Perayaan ini awalnya dirayakan oleh Dinasti Xie Han (206 SM – 221 M), sebagai hari penghormatan kepada Dewa Thai-yi, dewa tertinggi di langit. Upacara ini dirayakan secara rutin setiap tahunnya pada tanggal 15 bulan pertama menurut penanggalan bulan yang merupakan bulan pertama dalam setahun. Sebelum Dinasti Han berakhir, upacara ini dahulunya  dilakukan secara tertutup, dan hanya untuk kalangan istana. Pun perayaan ini belum dikenal secara umum oleh masyarakat China.

Upacara ini harus dilakukan pada malam hari, maka harus disiapkan penerangan dengan lampu-lampu dari senja hari hingga keesokan harinya. Inilah yang kemudian menjadi lampion-lampion dan lampu-lampu berwarna-warni yang menjadi pelengkap utama dalam perayaan Cap Go Meh.

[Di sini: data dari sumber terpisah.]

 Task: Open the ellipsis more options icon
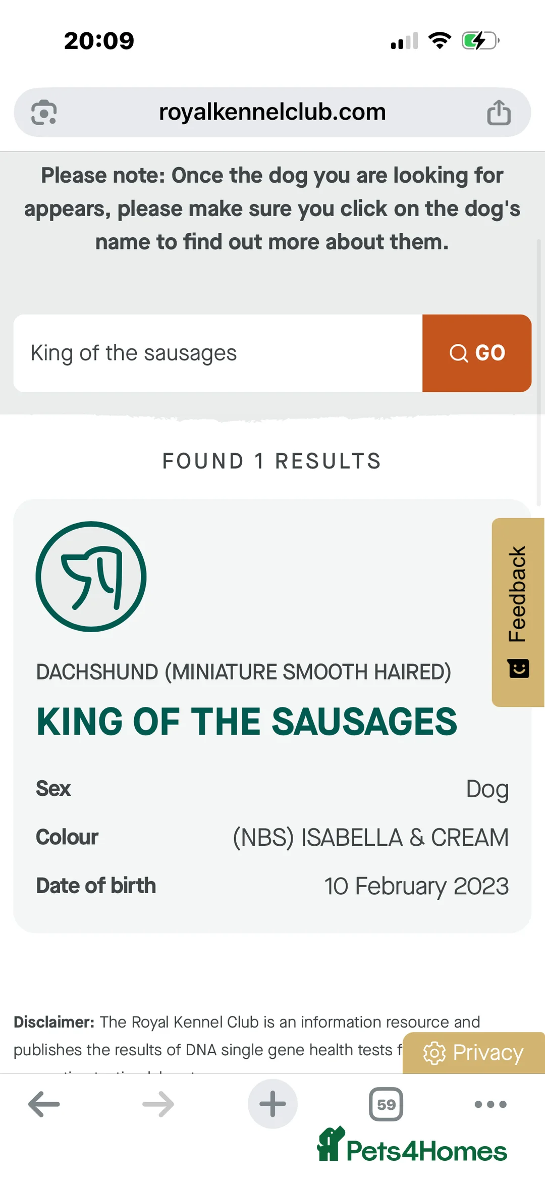click(490, 1104)
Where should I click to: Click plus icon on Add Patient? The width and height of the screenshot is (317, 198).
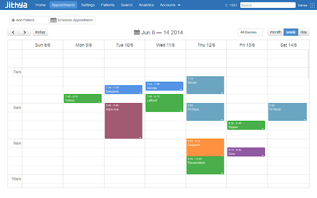13,20
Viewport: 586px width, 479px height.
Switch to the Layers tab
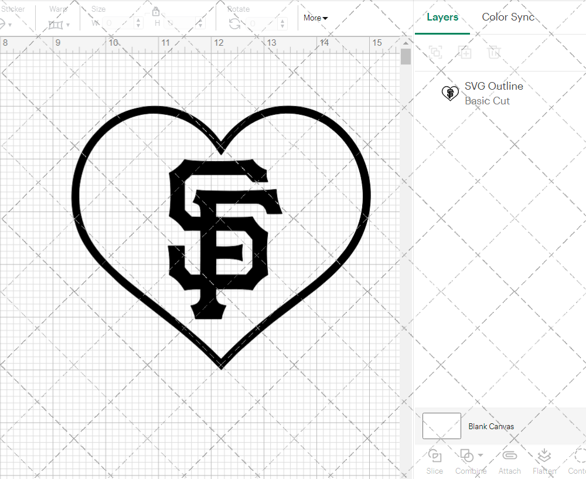(442, 18)
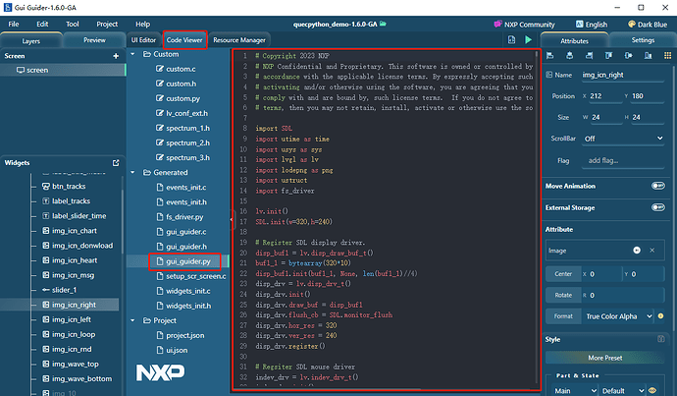The width and height of the screenshot is (677, 396).
Task: Switch to the Resource Manager tab
Action: (x=239, y=40)
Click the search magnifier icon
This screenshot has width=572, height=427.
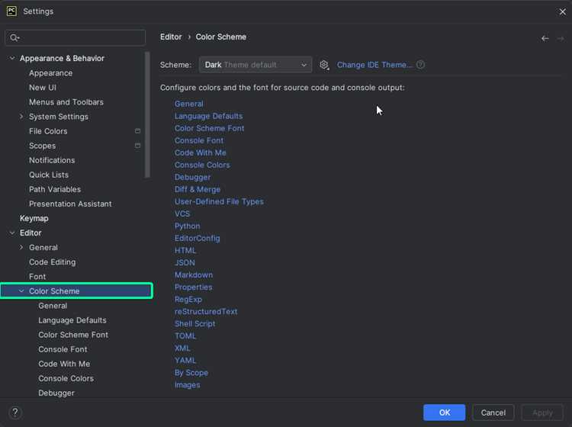pyautogui.click(x=14, y=37)
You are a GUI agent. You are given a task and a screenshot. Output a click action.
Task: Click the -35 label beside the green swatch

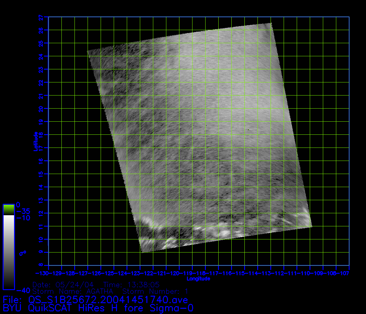coord(23,211)
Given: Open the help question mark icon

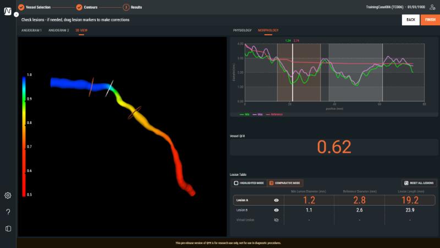Looking at the screenshot, I should click(x=8, y=212).
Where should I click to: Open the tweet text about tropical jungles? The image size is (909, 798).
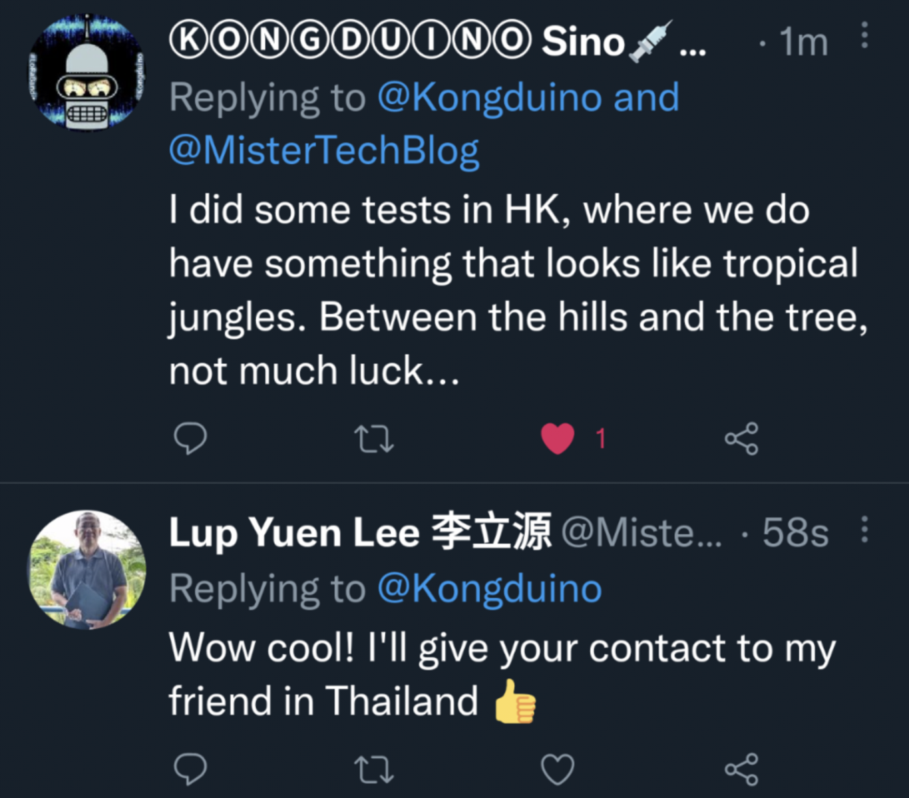[512, 290]
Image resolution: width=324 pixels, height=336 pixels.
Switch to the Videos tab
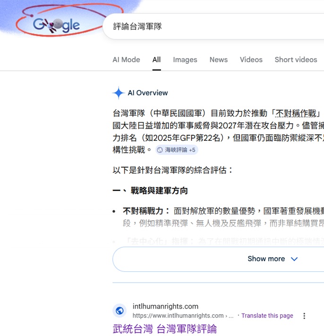point(251,60)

Saat Dinasti Tang memimpin China, perayaan ini mulai dirayakan oleh masyarakat umum secara luas. Festival ini merupakan kesempatan masyarakat untuk bersenang-senang. Saat malam tiba, masyarakat akan turun ke jalan dengan berbagai bentuk lampion yang telah diberi variasi.

Di malam yang disinari bulan purnama sempurna, masyarakat akan menyaksikan tarian naga (masyarakat Indonesia mengenalnya dengan sebutan Liong) dan tarian Barongsai. Mereka juga akan berkumpul untuk memainkan sebuah permainan teka-teki dan berbagai macam permainan lainnya, sambil menyantap sebuah makanan khas berbentuk bola-bola bernama Yuan Xiao. Tentu saja, malam tidak akan menjadi meriah tanpa kehadiran kembang api dan petasan. Pada malam itu, para tua dan muda seolah “diwajibkan” untuk bersenang-senang.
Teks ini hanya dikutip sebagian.